As you get older, everyone around you will tell you that you need to “find yourself”. Go on a self-discovery journey. Change jobs. Move countries. Backpack. Get married. Breakup with your partner. Adopt a pet. Focus on yourself. 

And while I believe doing any of those things will undoubtedly help you figure out who you are and what you need, no one tells you how hard it is to leave your old identity in the past. The nostalgia eats me alive, and I battle with my previous self. I cling to her like a moth to a flame. 

I have since learned: Once you figure out who you are, you will grieve who you used to be. 

The everyday actions that you used to love, no longer bring you joy. Your friendships and relationships you’ve had for years fail because they no longer serve you. Your dynamics change, interests change, your whole life practically changes. It is lonely, confusing, and damn near makes you wish that you could go back to your past self. Back to when there was a sense of naïveté and carelessness, nothing figured out and nowhere to be. 

This grief shows up in unexpected places — even in simple acts. I will provide an example of my own. 

My whole life, I’ve grown up around the water. Lakes and beaches, my days are filled with endless coastlines, birthday parties in the sand, and feeling the water on my skin till it prunes. I’ve always loved going to the beach and was bewitched with its beauty. 

However, as I’ve gotten older, I started enjoying it less and less. The ocean is still incredibly beautiful to me, and I try to not take it for granted, but I don’t value it the way I once did or crave it the same. Currently, I live a 10-minute walk away from the beach, but I am easily bored. I don’t go in the water as much, and full days spent in the sand have become fewer. 

In the beginning, I tried to rack my brain on why the change happened. Why couldn’t I enjoy consistent beach time like I used to in college? I used to dress in full surf apparel, wanted to get better and better at surfing, had ocean decor all around my room. The beach did not become less beautiful, so I questioned if I just so happened to become more boring. Who was I without the identity I built for myself?

Until I realized this shift wasn’t about the beach at all — it was about me.
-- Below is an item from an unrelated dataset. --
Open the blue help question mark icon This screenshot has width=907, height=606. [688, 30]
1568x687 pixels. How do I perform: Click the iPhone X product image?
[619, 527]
Traveling to Europe for the first time, I saw a way of life completely different from what I knew. I saw people who lived nowhere close to a beach and who spent their days in coffee shops, museums, bookstores, traveling. It was intellectually stimulating to me, because it was so different from what I grew up with. And I can admit that I am someone who craves and values change. 

I felt this shift inside of me, and while I still spend days at the beach or in the lake when I visit my family, I long for something different now. This idea felt awkward in my body and mind until I learned to embrace that I had discovered a new part of myself that I didn’t know beforehand. I was discovering new bits and pieces, while simultaneously wishing I could go back to just being a beach bum all the time. 

Being 22, I look back on who I was a few years ago — and some parts I recognize. My hair is still long, I still love a lot of the same music, I still have similar passions, but I also couldn’t be more different. I care deeply about new things, and parts of me have awoken that I didn’t know before. Parts that don’t wake until it is the proper time for you to meet them. 

So I encourage you to meet the new you. Learn about who they are and what they like and discover how a thing you once loved so strongly, you no longer think about.

Take yourself on a date. You never know how long you will have this version for. And perhaps in the future, you may need to grieve this version too.